Define $$f(x)=\begin{cases}1, & \text{if }x\in\mathbb{Q}, \\0, & \text{if }x\in\mathbb{R}\setminus\mathbb{Q}.\end{cases}$$Then $f$ has a discontinuity of the second kind at every point $x$, since neither $f(x+)$ nor $f(x-)$ exists.
Proof: We'll consider only for $f(x+)$.
Case 1. If $x_0\in \mathbb{Q}$ then we can take $t_n=x_0+\frac{1}{n}$ at that $t_n\to x_0,t_n>x_0$ and $t_n\in \mathbb{Q}$. Hence $f(t_n)=1\to 1$ as $n\to \infty$.
Also we can take $t_n=x_0+\dfrac{\sqrt{2}}{n}$ at that $t_n\to x_0,t_n>x_0$ and $t_n\in \mathbb{R}\setminus\mathbb{Q}$. Hence $f(t_n)=0\to 0$ as $n\to \infty$
Case 2. For $x_0\in\mathbb{R}\setminus\mathbb{Q}$ we apply a similar argument.

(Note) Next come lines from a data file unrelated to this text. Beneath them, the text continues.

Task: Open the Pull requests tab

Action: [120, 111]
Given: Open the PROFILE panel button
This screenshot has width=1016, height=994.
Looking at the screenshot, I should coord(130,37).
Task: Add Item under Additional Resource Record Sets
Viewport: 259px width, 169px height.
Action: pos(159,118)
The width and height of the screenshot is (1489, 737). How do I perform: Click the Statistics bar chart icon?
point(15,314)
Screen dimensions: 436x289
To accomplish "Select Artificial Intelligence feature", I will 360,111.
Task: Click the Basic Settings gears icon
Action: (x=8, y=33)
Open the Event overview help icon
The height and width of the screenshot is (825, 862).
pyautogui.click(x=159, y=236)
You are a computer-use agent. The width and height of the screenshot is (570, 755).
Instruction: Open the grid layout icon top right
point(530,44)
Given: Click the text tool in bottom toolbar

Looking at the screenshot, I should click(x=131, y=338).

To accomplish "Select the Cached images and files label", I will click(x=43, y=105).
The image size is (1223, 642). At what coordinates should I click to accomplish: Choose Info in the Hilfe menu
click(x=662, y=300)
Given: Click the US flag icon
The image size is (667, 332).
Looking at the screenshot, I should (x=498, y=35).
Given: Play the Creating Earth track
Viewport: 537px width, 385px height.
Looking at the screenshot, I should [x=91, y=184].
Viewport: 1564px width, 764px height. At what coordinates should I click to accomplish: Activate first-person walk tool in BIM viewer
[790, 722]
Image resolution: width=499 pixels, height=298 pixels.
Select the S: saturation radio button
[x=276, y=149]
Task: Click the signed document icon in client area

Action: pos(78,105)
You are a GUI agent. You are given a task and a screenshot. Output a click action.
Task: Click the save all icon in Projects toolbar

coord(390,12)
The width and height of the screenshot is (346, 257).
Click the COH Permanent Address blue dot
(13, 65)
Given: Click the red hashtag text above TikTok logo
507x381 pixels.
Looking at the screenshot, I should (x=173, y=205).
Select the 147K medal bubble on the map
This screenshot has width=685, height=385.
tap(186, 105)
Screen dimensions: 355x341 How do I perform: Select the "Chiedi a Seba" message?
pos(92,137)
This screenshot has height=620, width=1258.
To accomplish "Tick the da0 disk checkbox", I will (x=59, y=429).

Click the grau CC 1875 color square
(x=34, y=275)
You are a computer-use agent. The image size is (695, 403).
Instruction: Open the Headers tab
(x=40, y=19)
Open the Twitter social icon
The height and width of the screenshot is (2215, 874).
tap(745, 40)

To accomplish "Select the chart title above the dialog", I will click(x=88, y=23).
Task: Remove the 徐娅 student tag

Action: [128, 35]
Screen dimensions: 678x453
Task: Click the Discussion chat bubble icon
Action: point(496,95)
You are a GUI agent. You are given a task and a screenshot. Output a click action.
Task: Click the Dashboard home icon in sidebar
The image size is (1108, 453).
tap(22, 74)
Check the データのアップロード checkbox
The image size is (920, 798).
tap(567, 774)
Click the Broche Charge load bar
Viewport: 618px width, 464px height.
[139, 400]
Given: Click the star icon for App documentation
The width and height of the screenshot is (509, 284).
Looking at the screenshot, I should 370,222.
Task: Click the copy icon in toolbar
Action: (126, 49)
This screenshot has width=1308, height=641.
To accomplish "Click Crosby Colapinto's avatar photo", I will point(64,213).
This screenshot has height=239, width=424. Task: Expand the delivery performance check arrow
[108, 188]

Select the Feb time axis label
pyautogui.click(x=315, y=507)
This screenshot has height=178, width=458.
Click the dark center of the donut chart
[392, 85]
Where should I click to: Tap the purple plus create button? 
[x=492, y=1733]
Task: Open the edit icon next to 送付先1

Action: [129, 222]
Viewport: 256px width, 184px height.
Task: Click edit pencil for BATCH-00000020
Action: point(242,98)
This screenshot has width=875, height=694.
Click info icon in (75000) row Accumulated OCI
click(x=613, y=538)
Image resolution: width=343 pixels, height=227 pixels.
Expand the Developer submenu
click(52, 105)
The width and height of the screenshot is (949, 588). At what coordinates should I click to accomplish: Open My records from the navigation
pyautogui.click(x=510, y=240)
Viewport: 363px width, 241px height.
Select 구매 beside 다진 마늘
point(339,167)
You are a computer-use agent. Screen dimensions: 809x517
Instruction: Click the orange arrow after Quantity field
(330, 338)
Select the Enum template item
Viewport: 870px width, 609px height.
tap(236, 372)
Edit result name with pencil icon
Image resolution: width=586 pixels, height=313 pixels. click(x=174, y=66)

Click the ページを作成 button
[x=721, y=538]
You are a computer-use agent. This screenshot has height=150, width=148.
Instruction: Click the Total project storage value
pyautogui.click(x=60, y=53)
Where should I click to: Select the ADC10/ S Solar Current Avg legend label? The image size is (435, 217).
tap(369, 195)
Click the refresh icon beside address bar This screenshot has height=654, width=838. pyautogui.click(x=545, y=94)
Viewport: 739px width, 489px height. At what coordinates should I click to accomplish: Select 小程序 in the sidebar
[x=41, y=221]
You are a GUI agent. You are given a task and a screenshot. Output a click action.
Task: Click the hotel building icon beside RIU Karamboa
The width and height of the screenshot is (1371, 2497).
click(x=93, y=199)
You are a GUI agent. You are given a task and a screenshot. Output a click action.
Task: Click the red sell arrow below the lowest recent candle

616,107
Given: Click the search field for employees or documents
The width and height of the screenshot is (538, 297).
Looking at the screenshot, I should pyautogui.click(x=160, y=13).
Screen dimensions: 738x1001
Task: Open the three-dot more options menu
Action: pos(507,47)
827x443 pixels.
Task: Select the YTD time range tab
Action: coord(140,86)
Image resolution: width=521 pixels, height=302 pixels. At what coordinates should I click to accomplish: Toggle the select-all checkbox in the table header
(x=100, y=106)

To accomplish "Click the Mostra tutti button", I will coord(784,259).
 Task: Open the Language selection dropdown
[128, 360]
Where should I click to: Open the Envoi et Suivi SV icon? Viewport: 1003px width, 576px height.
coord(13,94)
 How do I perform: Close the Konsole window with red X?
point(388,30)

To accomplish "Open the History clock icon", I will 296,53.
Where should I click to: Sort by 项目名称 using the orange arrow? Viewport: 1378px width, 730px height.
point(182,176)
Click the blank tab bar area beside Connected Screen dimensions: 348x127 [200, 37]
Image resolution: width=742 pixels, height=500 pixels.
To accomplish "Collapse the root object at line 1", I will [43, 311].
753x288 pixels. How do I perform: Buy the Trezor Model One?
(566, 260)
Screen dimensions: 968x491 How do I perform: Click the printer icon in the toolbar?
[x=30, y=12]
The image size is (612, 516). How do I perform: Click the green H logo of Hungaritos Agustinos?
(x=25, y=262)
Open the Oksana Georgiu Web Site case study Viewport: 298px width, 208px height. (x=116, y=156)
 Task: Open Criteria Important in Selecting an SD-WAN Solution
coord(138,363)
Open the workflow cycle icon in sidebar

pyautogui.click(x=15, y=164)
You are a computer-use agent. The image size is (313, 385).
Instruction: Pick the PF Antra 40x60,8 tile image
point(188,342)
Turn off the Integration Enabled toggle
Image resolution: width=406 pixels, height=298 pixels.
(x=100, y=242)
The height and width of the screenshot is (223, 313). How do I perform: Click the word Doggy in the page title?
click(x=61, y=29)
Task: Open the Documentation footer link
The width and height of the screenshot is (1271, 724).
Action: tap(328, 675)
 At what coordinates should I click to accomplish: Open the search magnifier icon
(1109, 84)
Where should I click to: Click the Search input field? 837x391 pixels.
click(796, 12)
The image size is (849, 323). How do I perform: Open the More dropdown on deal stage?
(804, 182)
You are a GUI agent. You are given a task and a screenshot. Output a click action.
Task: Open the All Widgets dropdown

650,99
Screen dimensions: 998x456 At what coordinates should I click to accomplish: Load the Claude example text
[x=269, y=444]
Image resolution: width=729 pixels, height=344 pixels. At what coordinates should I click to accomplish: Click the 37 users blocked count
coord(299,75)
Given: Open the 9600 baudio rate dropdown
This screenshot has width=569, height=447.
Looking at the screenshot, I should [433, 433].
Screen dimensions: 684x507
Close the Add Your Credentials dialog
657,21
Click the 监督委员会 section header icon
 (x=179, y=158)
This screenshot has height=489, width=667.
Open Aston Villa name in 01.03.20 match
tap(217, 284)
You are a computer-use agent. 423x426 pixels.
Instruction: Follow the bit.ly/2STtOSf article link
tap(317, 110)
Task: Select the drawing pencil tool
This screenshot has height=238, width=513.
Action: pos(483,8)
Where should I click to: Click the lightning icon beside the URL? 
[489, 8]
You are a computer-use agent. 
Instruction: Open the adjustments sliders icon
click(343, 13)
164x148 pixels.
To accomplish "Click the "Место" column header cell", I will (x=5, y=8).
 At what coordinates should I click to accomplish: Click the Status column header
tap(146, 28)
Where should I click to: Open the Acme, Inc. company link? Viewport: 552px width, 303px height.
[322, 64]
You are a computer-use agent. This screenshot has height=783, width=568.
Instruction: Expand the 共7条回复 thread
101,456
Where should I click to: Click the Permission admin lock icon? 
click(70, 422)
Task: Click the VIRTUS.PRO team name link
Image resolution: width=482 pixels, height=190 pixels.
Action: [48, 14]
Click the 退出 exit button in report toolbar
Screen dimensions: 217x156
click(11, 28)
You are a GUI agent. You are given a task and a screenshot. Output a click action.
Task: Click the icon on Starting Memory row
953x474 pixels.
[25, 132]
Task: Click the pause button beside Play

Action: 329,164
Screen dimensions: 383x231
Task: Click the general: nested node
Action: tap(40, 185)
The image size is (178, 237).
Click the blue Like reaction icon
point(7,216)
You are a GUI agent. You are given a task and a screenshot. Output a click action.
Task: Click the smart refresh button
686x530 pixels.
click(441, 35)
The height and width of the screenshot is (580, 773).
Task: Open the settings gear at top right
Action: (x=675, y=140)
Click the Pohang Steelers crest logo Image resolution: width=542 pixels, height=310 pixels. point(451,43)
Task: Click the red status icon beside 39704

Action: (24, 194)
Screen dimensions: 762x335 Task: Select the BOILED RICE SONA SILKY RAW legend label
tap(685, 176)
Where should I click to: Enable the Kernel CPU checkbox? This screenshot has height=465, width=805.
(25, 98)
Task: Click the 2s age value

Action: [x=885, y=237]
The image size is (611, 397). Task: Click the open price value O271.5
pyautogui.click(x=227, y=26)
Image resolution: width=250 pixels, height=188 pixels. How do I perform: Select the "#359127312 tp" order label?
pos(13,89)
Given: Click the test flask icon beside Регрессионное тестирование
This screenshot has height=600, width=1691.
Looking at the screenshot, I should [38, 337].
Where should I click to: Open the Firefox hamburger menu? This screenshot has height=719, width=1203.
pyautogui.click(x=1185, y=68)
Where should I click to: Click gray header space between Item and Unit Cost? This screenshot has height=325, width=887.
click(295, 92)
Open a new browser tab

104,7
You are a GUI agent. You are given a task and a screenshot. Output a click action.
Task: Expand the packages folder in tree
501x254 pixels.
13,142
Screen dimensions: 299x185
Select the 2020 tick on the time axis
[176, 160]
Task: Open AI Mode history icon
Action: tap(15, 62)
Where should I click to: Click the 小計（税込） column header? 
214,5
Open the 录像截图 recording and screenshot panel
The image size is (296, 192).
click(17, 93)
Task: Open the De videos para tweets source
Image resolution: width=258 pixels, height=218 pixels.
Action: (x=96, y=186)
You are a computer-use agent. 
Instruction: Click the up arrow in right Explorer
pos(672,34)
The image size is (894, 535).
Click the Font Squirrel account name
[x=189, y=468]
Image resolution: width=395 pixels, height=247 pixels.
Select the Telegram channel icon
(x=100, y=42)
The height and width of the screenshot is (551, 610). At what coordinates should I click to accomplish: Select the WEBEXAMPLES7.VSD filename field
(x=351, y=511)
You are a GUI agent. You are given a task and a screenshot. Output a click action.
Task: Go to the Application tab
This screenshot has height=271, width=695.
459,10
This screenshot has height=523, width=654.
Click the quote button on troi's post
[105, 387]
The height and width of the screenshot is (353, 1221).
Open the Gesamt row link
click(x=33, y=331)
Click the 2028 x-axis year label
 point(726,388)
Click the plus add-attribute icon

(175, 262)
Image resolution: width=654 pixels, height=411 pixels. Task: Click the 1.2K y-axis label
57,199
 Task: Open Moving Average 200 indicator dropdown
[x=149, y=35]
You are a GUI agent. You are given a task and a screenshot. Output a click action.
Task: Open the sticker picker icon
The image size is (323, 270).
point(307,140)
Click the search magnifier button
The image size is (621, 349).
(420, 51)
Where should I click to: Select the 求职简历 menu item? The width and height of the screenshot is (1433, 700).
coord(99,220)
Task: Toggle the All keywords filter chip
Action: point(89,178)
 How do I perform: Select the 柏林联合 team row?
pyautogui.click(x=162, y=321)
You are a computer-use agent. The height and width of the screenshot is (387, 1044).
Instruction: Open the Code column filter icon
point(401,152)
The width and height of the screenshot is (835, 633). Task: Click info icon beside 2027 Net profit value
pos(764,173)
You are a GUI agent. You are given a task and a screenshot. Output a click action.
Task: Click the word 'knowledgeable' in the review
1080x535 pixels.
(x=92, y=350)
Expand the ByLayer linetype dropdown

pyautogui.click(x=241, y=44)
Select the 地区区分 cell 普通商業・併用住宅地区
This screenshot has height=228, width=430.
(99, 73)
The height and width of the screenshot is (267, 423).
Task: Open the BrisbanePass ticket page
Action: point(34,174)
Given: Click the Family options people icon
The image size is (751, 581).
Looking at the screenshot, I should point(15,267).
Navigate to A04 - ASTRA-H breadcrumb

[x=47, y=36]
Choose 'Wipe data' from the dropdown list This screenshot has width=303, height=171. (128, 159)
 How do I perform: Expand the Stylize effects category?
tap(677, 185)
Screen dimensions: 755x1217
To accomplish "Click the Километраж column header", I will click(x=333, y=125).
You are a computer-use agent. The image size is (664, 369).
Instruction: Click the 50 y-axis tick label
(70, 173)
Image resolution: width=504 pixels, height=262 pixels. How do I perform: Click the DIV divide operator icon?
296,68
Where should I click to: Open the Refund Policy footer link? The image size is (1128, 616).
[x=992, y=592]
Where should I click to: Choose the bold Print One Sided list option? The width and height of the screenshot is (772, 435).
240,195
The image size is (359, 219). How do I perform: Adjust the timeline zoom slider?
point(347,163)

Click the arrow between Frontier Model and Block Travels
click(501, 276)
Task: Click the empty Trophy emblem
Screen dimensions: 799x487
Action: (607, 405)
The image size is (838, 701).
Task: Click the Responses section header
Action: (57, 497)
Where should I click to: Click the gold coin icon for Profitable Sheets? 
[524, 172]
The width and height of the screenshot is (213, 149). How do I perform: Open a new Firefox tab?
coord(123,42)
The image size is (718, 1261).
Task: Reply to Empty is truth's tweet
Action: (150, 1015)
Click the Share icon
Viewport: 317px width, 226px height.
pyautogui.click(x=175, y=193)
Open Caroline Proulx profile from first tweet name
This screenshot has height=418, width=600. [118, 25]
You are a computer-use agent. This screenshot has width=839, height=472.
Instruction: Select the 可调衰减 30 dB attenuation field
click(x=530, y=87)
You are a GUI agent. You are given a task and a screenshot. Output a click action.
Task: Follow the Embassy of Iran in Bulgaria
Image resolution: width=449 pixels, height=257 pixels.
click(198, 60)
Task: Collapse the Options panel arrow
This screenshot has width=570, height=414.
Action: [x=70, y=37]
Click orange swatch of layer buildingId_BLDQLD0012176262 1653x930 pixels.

We can take $t_n=x_0+\dfrac{1}{n}$ and in this case $f(t_n)\to 0$. Taking $t_n\in \mathbb{Q}$ such that $x_0<t_n<x_0+\dfrac{1}{n}$ we get $f(t_n)\to 1.$
Hence $f(x_0+)$ does not exists at any point $x_0\in \mathbb{R}$. Also $f(x_0-)$ does not exists at any point $x_0\in \mathbb{R}$.
Hence Dirichlet function has discontinuity of the second kind at every point of $\mathbb{R}^1$.
Is my proof true?